Se politiche espansionistiche verranno abbandonate prematuramente, Krugman vede concretizzarsi il rischio di una jobless recovery, un periodo di bonaccia in cui l'economia europea e mondiale non sarà in grado di recuperare i posti di lavoro persi negli ultimi due anni.
Professor Krugman, l'accordo del G-20 a Toronto per ridurre i deficit è stato una delusione per un keynesiano come lei?
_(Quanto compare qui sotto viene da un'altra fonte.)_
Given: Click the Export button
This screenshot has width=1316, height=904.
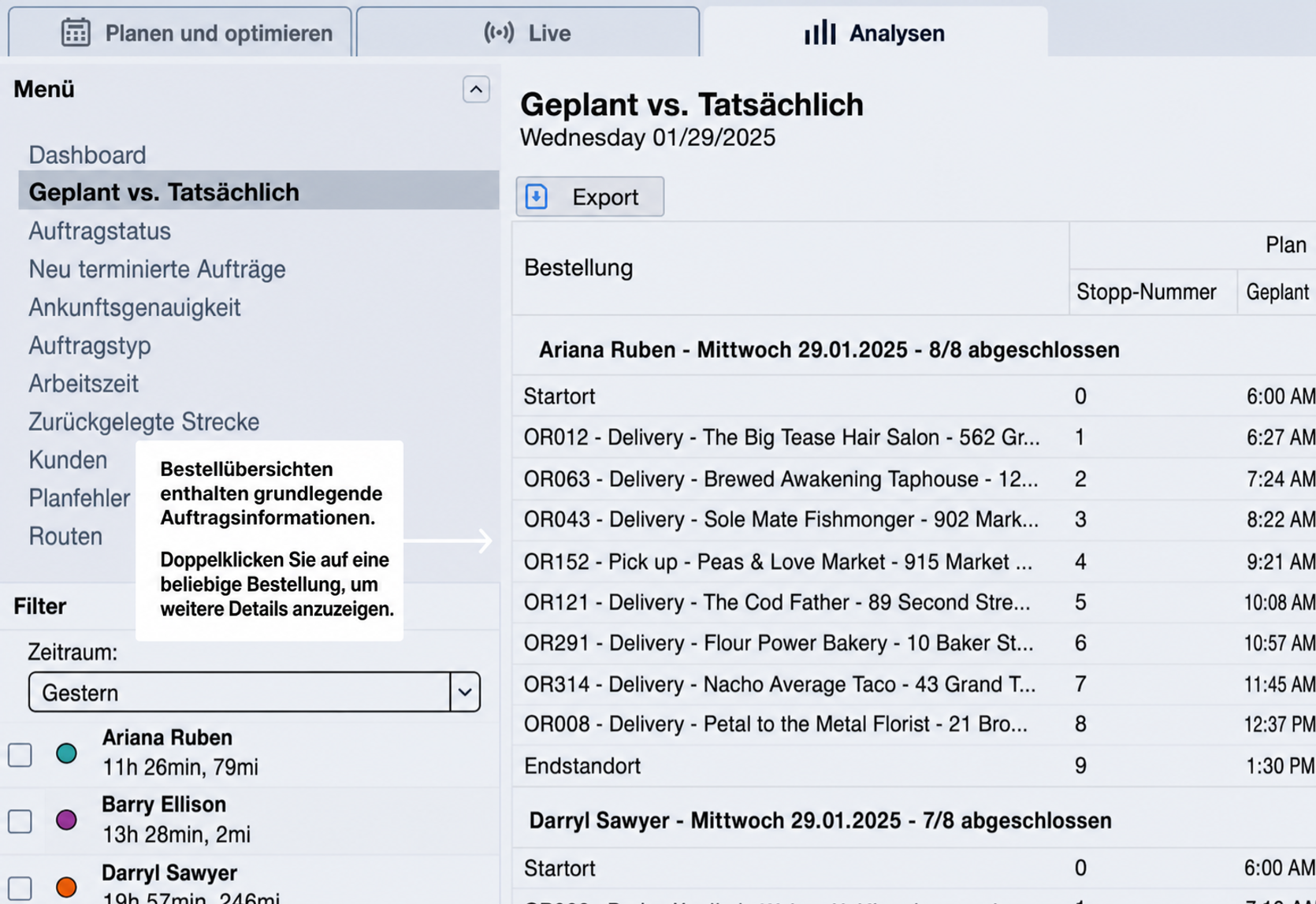Looking at the screenshot, I should 590,196.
Sì. Non mi è piaciuto il tono: «Ok ora abbiamo finito di sostenere la domanda ed è tempo di austerità». Un messaggio scioccante, perché siamo molto lontani da una vera ripresa dell'economia mondiale. Sono amareggiato e sorpreso che una linea oltranziasta sia rapidamente diventata ortodossia, senza prove convincenti. Ho letto i discorsi del presidente Herbert Hoover nel 1932 ed è incredibile come ampi stralci assomiglino alle cose che dice ora Trichet. Una resurrezione di vecchie visioni, molto deprimente.
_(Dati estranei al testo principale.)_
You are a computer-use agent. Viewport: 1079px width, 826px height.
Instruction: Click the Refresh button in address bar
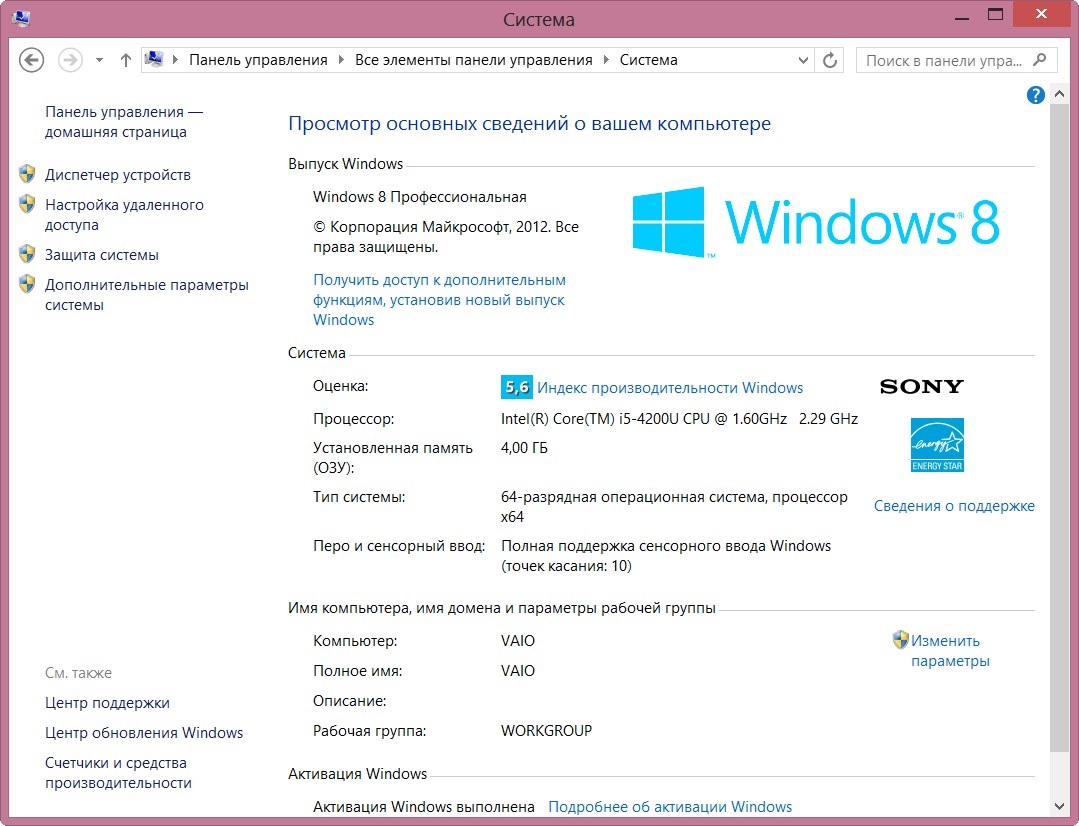point(830,60)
Crede che l'austerità prematura in Europa possa provocare nuova recessione?
Una ricaduta in una vera nuova recessione con contrazione del Pil resta improbabile, ma c'è il rischio che i fragili miglioramenti nel mercato del lavoro si annullino e che la crescita rallenti al punto da vedere risalire la disoccupazione. Il double dip, la ricaduta è improbabile, ma la jobless recovery, la ripresa debole senza lavoro è probabile e la cosa mi spaventa.
La domanda cinese non può salvare il mondo?
Parte della mia ansia deriva dal fatto che è duro vedere cosa può trainare la crescita mondiale. La Cina è composta da un gran numero di persone ma in termini di tasso di scambi di mercato resta come il Giappone e nessun pensa che Tokyo possa essere il motore della crescita. Bisognerebbe che i paesi emergenti fossero pronti ad accogliere enormi flussi di capitali. Altrimenti, alla fine del 19° secolo stimoli arrivarono quando nuove tecnologie raggiunsero il mondo industriale, ma l'iPad non è abbastanza.